Dr. Martin Kraemer, CISO Advisor, KnowBe4
The regional security conversation is shifting from password-based controls to identity-first and passwordless models as AI-driven phishing, password spraying and credential theft increase. Zero Trust architectures, passkeys, biometrics and hardware security keys are becoming key to verifying every access request in context. User awareness remains critical, with employees needing training on passkeys, stronger authentication, voice phishing and deepfake-enabled impersonation.
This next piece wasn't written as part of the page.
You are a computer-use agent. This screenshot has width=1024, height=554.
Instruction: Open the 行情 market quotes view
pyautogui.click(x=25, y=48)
Janne Hirvimies, CTO, QuantumGate
Enterprises are moving beyond passwords as credential theft, AI-driven phishing and rising breach costs increase pressure on security teams. The shift is towards identity-first models, phishing-resistant authentication and passwordless systems where credentials are not centrally stored or reused. QuantumGate’s Salina solution is built to ensure credentials are not stored or transmitted in a reusable form, while supporting sovereign, phishing-resistant identity infrastructure developed in the UAE.
Ramanathan Kannabiran, Director of Product Management, ManageEngine
The move from password-based security to identity-first architectures is being driven by regulatory pressure, rising credential attacks and the need to secure both human and machine identities. ManageEngine highlights that passwordless security is a phased journey, especially across legacy systems, hybrid cloud and non-human identities such as service accounts, API keys and AI agents.
Mohammed Aboul-Magd, VP of Product, Cybersecurity Group, SandboxAQ
World Password Day must evolve beyond human passwords to address the rise of AI agents acting on behalf of people and businesses. These agents increasingly access systems, update records and make decisions using digital credentials that may be issued once and rarely reviewed. SandboxAQ warns that the next identity risk is not only stolen passwords, but unchecked agent permissions.
Mortada Ayad, VP – META, Delinea
World Password Day is a reminder that password fatigue and poor security habits still create major risks for organisations. Modern password management must go beyond vaulting to include role-based access, continuous verification and just-in-time privileges. Delinea also stresses the need to secure non-human identities, including service accounts, applications, APIs, automation tools and AI agents.
Ziad Nasr, General Manager – Middle East, Acronis
In the UAE, credential-based attacks remain one of the simplest and most effective ways for attackers to gain access. Strengthening passwords, enabling multi-factor authentication and staying alert to phishing attempts remain critical steps in reducing risk. As the UAE continues its rapid digital growth, securing access at the identity level will be key to long-term resilience.
Stephen Ong, Co-Founder, Vault22
For fintech users, weak passwords remain one of the most preventable security risks. Even one compromised password can expose users to financial loss, making long, unique passphrases and avoiding password reuse essential. Users should also enable multi-factor authentication and use password managers to maintain strong credentials across financial apps.